What you need to do:
Below are some records. Quote exactly the lines from the one that contains "The image size" through the last, both included, and leave out the pictures.

-- Opening Marker --

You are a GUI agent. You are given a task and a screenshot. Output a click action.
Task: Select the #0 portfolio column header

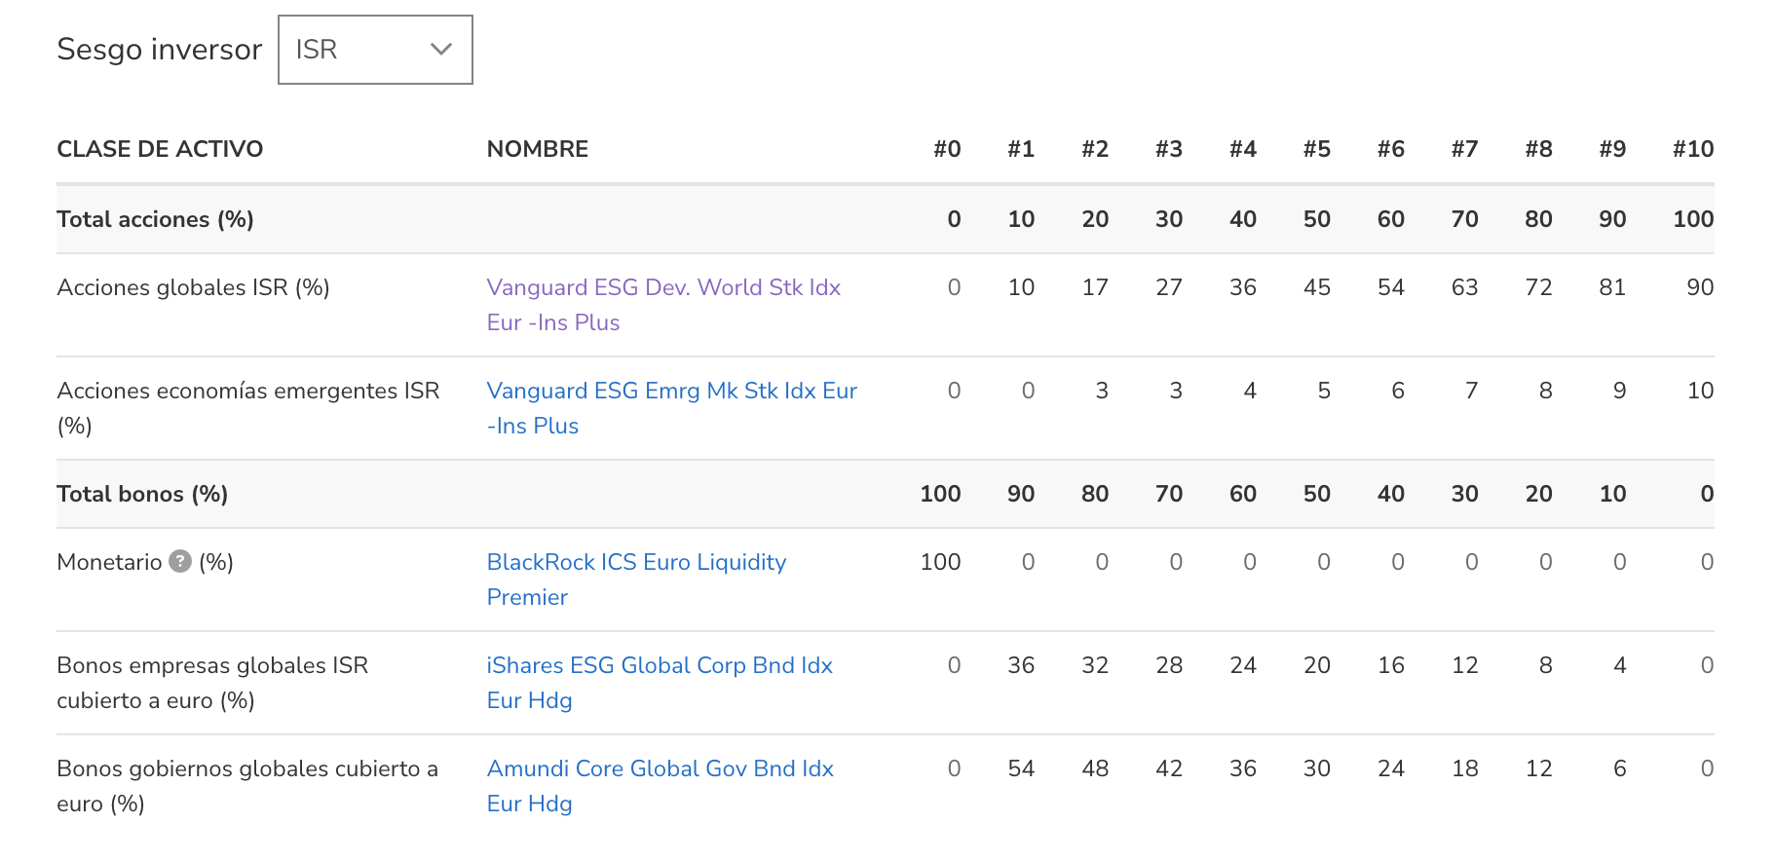947,149
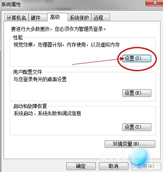Image resolution: width=163 pixels, height=172 pixels.
Task: Open 环境变量(N) dialog
Action: [x=130, y=144]
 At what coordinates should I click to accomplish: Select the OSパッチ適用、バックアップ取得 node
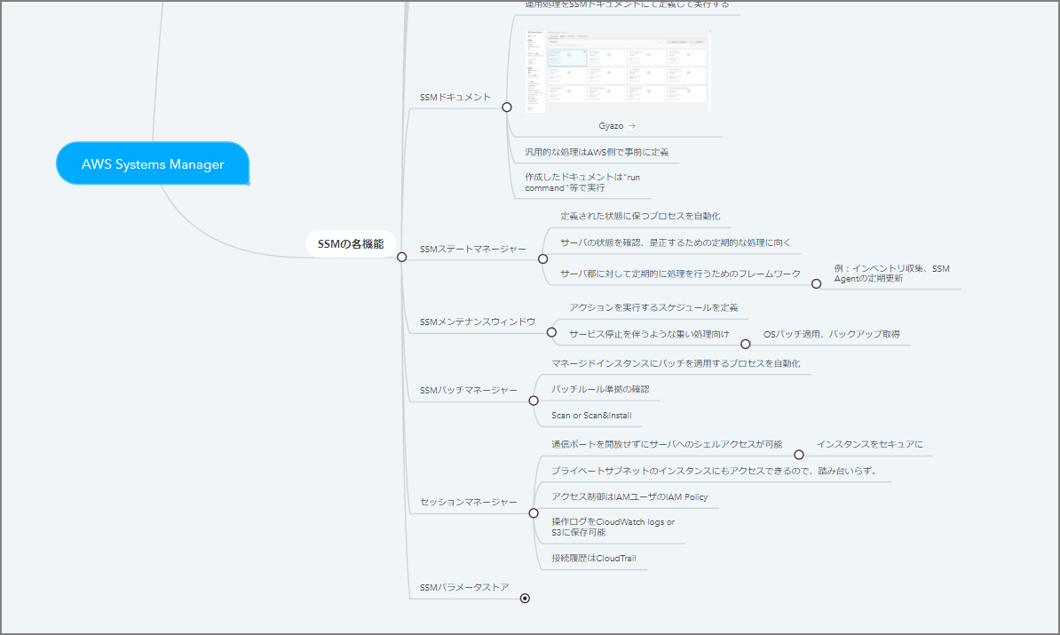[831, 334]
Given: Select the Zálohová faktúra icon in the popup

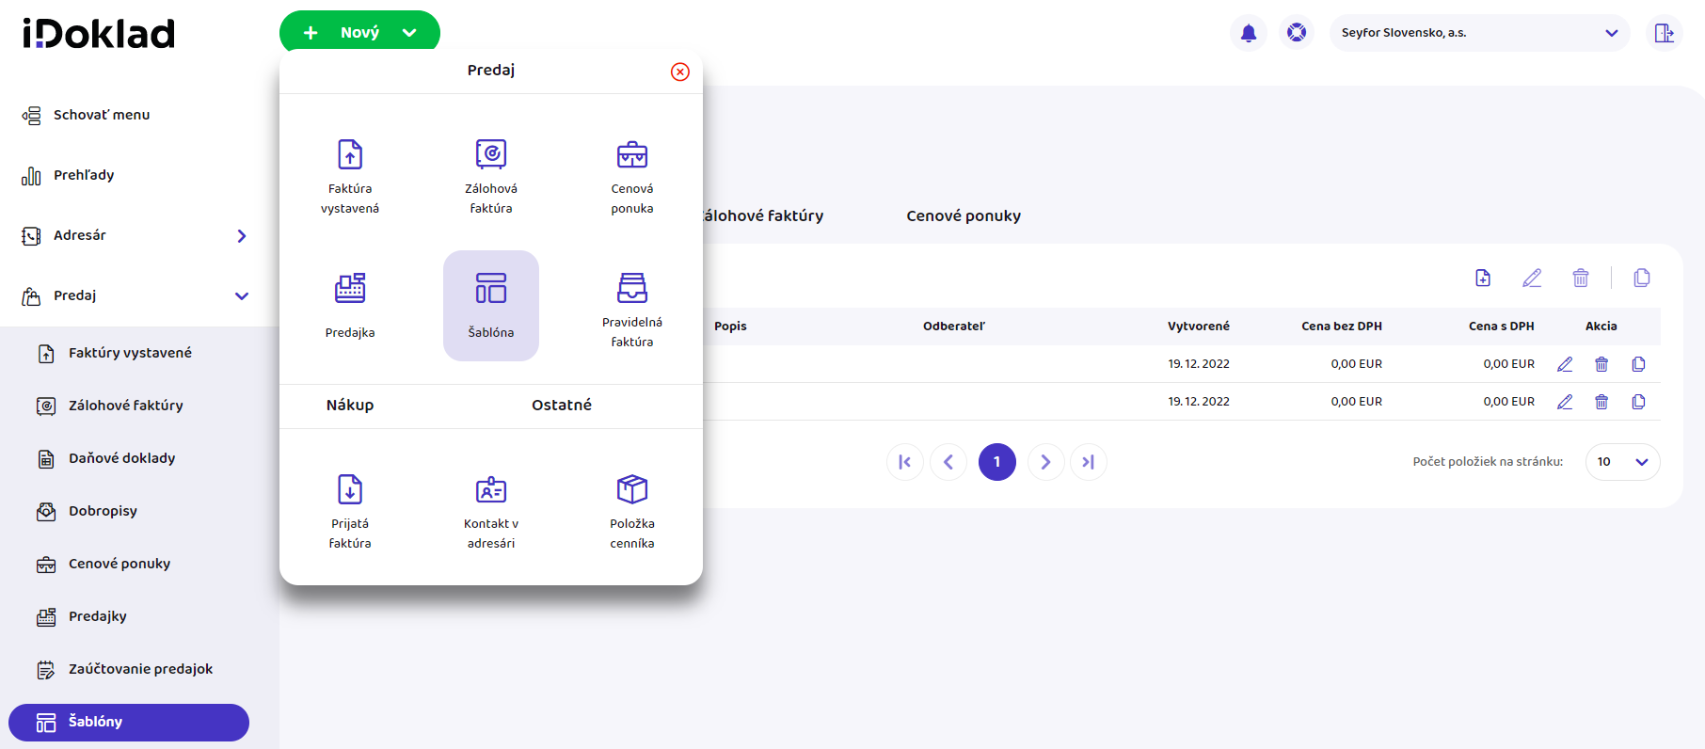Looking at the screenshot, I should coord(491,176).
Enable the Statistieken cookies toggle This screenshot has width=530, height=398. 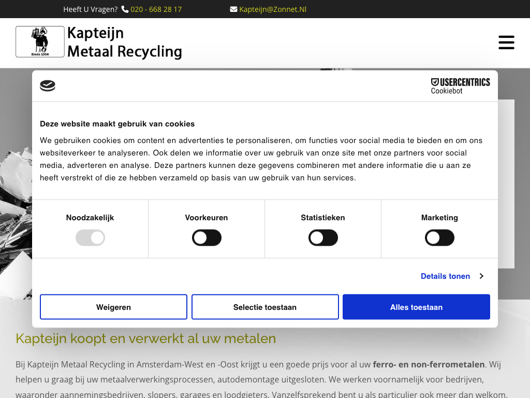[323, 238]
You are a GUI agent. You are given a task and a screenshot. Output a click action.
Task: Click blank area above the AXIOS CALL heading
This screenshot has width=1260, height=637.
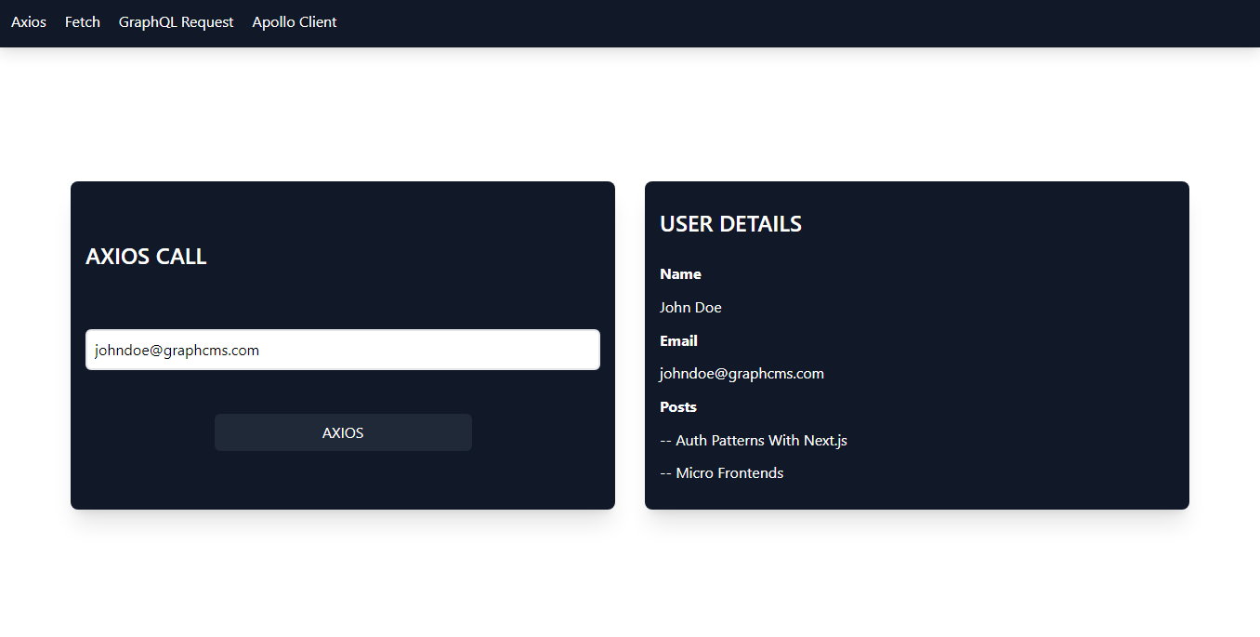point(342,209)
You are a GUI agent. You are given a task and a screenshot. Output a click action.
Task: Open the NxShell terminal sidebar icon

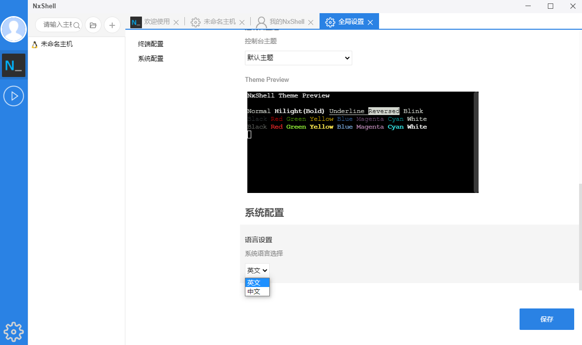[14, 65]
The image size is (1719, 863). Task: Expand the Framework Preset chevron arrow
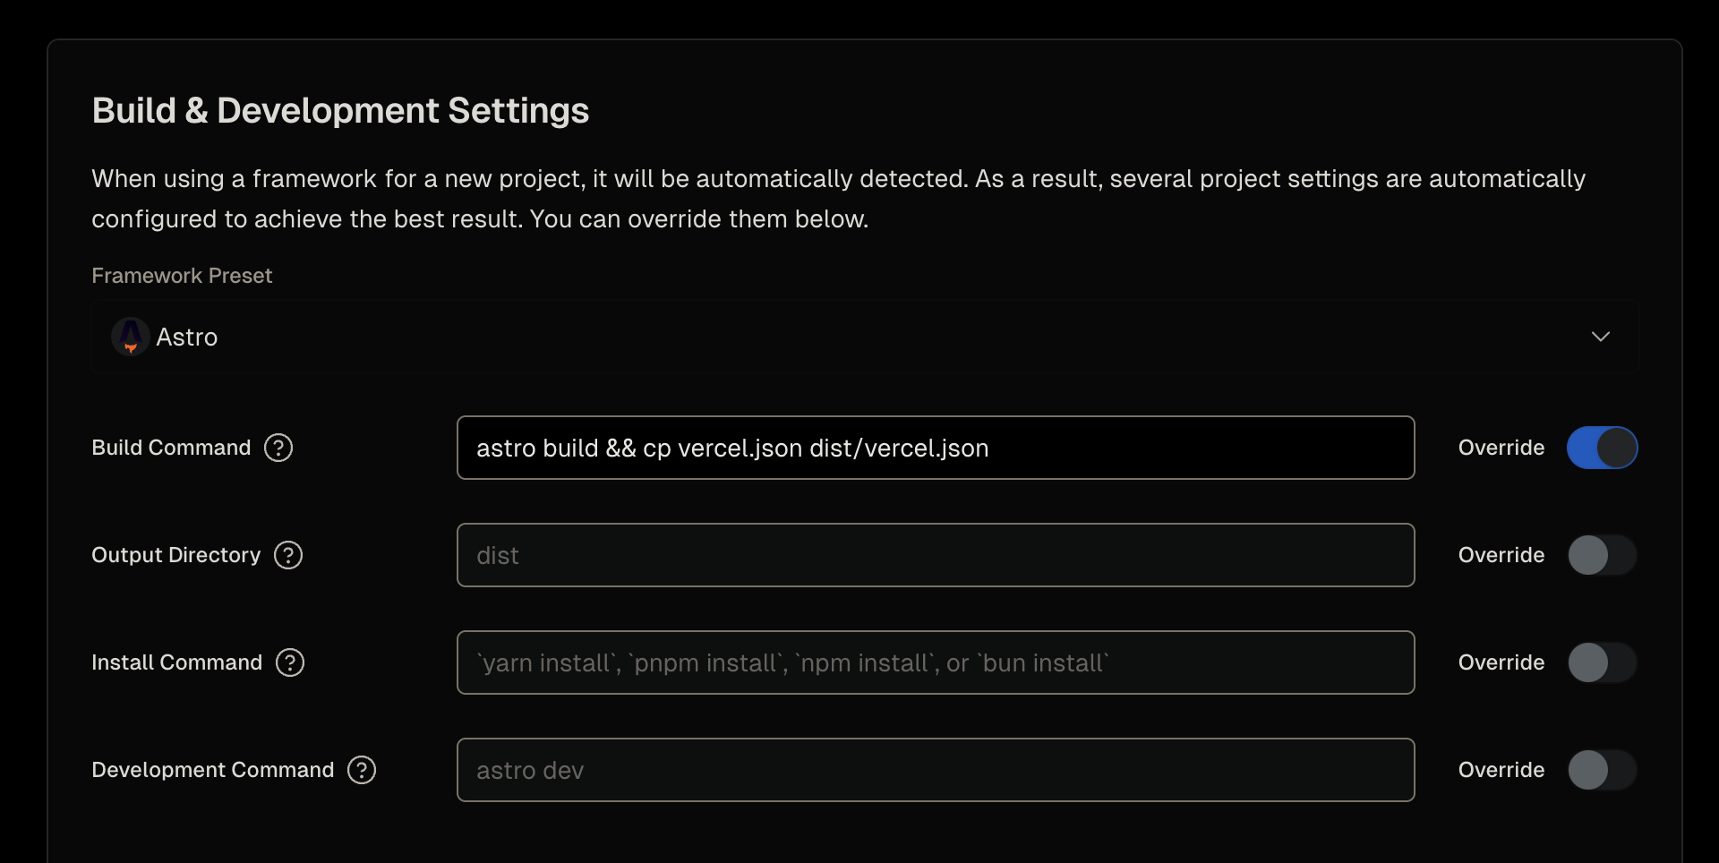(1601, 337)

-- Closing Marker --

Answer:
The image size is (1719, 863). Task: Expand the Framework Preset chevron arrow
(1601, 337)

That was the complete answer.